Wide receiver Darius Reynolds said he learned from that game and is taking a different approach this year.
"To me, the game on Saturday is already forgotten about," Reynolds said Monday. "I'm just going to start watching film on UConn, start studying them up a little bit, learning their defense and the coverages and seeing what matchups I'll get.
"Last year I didn't really do that. It was more about bragging and boasting about the Texas victory and how we beat them."
Rhoads said there was no doubt his team started the Kansas game with a Texas-sized hangover. The Cyclones managed only five first downs in the opening half and got their only touchdown of the half on a punt return.
"That's why I think that was such a very big win," Rhoads said. "We did struggle. But we fought through that struggle and found a way to win that football game. They came in and hit us in the mouth and we responded. Now, you'd rather go into it and not have to be forced to respond. You'd rather go out and start executing and playing fast from play one."

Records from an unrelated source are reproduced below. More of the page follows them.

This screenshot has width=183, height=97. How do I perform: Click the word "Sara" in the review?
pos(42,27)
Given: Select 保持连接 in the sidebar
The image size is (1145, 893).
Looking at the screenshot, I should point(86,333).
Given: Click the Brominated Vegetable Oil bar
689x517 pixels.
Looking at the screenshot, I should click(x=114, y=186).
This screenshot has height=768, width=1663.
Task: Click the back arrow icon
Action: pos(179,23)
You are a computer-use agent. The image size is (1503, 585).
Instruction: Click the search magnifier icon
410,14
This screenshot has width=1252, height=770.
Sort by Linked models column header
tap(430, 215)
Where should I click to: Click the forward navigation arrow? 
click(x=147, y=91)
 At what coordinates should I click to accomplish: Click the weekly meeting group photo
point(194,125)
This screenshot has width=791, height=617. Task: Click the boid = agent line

Rhoads said he didn't think a letdown was the problem when Texas A&M routed the Cyclones after their victory over Nebraska.
"We were out of gas," he said. "It was later in the season. It was game nine and we hadn't had an open date. Our football team was running on empty."
It would be easy for the Cyclones to keep soaking up the glow from their victory over Iowa. They had lost three straight to the Hawkeyes and had managed only one touchdown in those games. They scored six TDs on Saturday.
But defensive back Leonard Johnson said he and his teammates have to forget about Saturday.
"It's hard to do," he said. "Of course it is. But you've just got to do it."
Johnson had done his part to push the Hawkeyes aside. After the game, he put a photo of himself celebrating on his Twitter account. He has since taken it down.
"The Iowa win was good. I'm going to still think about it every day," he said. "(But) find a way to put it behind you and focus on the next opponent."
Quarterback Steele Jantz, playing just his second major-college game, stung Iowa with four touchdown passes and converted several third-and-long and fourth-down situations. Jantz led the Cyclones to the tying touchdown with 1:17 left in regulation, then directed them to TDs in each of the three overtime periods.
The week before, Jantz produced two touchdowns in the last 4 1/2 minutes of a 20-19 victory over Northern Iowa, scoring the game winner himself on 1-yard sneak with 40 seconds left.
He will soon face a Connecticut defense that's giving up only 214 yards a game and has allowed opponents to complete just 47 percent of their passes. The Huskies (1-1) also have recorded eight sacks.
Can he keep it up?
"I think he can," wide receiver Josh Lenz said. "I think a lot of it's just natural for him. He's just a natural quarterback. He has a knack of making plays when he needs to and that's what he's doing."